= Supplied information =
== == ==

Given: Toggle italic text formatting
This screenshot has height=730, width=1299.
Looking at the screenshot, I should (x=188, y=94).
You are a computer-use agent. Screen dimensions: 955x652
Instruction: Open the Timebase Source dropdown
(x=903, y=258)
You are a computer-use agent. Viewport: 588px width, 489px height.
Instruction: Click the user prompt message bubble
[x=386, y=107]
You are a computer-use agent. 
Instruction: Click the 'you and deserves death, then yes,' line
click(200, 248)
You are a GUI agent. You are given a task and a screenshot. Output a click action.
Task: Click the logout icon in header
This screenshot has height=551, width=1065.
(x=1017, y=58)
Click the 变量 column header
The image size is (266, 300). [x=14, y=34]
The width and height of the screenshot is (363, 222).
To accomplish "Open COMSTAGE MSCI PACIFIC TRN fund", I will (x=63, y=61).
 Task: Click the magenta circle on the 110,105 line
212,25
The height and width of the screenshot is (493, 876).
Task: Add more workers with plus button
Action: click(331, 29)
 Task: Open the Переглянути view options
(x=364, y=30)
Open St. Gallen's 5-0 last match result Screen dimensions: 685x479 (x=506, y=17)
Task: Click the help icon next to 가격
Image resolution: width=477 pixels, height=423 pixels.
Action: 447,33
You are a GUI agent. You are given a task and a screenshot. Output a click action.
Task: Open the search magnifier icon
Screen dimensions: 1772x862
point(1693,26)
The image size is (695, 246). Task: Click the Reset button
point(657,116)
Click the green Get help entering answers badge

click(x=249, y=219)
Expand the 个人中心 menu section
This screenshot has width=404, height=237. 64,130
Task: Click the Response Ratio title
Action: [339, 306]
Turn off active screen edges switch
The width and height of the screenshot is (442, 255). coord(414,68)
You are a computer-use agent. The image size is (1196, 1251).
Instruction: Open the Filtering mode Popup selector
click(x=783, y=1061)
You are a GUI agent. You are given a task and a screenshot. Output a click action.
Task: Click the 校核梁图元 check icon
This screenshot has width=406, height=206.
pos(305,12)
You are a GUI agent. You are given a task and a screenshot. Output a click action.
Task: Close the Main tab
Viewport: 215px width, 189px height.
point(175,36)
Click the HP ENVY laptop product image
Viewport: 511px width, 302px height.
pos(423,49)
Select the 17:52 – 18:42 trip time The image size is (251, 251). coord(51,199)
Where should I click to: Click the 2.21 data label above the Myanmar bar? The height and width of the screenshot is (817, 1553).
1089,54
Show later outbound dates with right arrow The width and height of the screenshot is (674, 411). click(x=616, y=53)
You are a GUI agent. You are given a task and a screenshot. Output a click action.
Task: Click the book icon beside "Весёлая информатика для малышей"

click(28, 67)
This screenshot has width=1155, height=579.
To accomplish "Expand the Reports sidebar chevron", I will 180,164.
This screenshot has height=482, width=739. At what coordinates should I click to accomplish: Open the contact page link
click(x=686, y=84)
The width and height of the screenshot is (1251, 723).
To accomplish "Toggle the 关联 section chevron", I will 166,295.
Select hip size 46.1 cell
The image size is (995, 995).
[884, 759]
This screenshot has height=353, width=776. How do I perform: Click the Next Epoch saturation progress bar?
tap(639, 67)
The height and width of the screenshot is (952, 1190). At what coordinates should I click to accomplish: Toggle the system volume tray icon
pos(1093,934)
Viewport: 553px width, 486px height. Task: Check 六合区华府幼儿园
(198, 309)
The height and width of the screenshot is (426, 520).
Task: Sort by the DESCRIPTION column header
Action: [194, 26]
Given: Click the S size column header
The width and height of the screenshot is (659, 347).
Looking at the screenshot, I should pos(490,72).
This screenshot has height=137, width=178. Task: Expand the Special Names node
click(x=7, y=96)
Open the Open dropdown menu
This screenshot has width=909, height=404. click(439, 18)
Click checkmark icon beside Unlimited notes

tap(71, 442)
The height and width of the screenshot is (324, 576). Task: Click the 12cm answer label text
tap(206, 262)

== == ==

= What needs to be done =
Each line carrying the string "computer" should be copied out from the entries.

= Solution to this exercise =
You are a computer-use agent. Screen dimensions: 955x652
You are a computer-use agent. Viewport: 588px width, 489px height.
You are a computer-use agent. 
You are a computer-use agent. The image size is (1196, 1251).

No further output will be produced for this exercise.